Collected data entries:
......
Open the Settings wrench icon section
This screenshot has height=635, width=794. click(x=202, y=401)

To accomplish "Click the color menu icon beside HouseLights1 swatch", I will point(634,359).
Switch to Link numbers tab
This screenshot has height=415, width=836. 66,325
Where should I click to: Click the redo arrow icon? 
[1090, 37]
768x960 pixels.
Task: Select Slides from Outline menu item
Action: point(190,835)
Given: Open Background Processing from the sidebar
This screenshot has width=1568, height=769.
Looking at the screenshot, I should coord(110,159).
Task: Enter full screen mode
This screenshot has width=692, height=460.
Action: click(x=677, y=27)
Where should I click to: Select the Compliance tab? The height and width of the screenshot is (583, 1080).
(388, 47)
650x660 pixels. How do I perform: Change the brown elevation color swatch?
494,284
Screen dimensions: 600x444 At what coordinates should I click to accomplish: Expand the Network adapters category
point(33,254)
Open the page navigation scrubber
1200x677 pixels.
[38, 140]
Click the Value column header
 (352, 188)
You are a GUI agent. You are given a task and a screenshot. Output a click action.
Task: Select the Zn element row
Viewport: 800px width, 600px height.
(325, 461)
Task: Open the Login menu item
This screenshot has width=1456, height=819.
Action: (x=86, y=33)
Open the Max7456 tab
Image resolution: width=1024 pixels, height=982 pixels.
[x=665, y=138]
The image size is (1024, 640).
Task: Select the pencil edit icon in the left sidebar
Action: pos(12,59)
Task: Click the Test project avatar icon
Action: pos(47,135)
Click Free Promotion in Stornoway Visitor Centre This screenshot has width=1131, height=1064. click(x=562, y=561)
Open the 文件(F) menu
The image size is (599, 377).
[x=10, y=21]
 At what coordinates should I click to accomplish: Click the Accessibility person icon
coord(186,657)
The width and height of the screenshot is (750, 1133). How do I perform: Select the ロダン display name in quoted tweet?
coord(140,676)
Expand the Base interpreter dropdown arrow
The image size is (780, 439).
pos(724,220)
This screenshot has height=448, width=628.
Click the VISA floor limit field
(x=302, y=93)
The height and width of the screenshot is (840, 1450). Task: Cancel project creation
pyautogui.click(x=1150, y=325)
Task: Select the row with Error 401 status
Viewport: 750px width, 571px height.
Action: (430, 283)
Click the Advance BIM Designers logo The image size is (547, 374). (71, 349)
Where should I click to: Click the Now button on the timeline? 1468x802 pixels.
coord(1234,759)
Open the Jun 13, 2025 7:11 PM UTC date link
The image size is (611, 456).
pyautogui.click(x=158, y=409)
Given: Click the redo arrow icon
......
Exercise requirements:
Quote the entries word for word, from the line containing "Click the Advance" down to the end of the entries, with both of those ends included.

Solved exercise:
Click the Advance BIM Designers logo The image size is (547, 374). (71, 349)
Where should I click to: Click the Now button on the timeline? 1468x802 pixels.
coord(1234,759)
Open the Jun 13, 2025 7:11 PM UTC date link
The image size is (611, 456).
pyautogui.click(x=158, y=409)
Given: Click the redo arrow icon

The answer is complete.